WHAT IS BEING ASKED:
The exercise asks you to copy every line below in which "will" appears.

PROVIDED RECORDS:
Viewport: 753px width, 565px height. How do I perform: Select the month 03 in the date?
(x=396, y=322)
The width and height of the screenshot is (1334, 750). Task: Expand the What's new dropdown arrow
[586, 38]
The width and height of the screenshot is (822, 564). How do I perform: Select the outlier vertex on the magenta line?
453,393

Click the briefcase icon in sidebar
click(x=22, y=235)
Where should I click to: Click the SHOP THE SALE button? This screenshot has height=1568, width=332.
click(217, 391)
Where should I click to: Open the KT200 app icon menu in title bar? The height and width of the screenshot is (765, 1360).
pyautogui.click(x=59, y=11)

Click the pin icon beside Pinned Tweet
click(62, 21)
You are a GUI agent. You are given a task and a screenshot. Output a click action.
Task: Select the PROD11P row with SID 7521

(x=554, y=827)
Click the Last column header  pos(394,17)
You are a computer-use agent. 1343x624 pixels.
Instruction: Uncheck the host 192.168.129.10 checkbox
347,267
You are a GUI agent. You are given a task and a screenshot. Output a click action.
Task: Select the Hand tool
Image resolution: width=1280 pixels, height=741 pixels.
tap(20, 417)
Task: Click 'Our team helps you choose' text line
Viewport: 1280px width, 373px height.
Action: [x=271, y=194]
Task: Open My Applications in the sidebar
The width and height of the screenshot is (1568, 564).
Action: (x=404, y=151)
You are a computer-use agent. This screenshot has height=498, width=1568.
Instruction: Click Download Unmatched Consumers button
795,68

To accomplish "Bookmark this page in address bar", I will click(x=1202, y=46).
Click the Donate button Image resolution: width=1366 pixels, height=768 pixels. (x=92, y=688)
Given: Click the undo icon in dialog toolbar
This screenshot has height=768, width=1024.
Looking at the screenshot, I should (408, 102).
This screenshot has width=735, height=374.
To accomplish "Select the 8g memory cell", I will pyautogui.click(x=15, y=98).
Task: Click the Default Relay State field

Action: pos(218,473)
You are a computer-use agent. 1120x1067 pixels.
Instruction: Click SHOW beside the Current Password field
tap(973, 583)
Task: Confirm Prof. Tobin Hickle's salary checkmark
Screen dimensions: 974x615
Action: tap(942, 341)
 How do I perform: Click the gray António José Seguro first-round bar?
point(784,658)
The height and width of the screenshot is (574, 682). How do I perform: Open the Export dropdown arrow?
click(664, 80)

EXERCISE RESULT:
To accomplish "Bookmark this page in address bar", I will click(x=1202, y=46).
To accomplish "Select the 8g memory cell", I will pyautogui.click(x=15, y=98).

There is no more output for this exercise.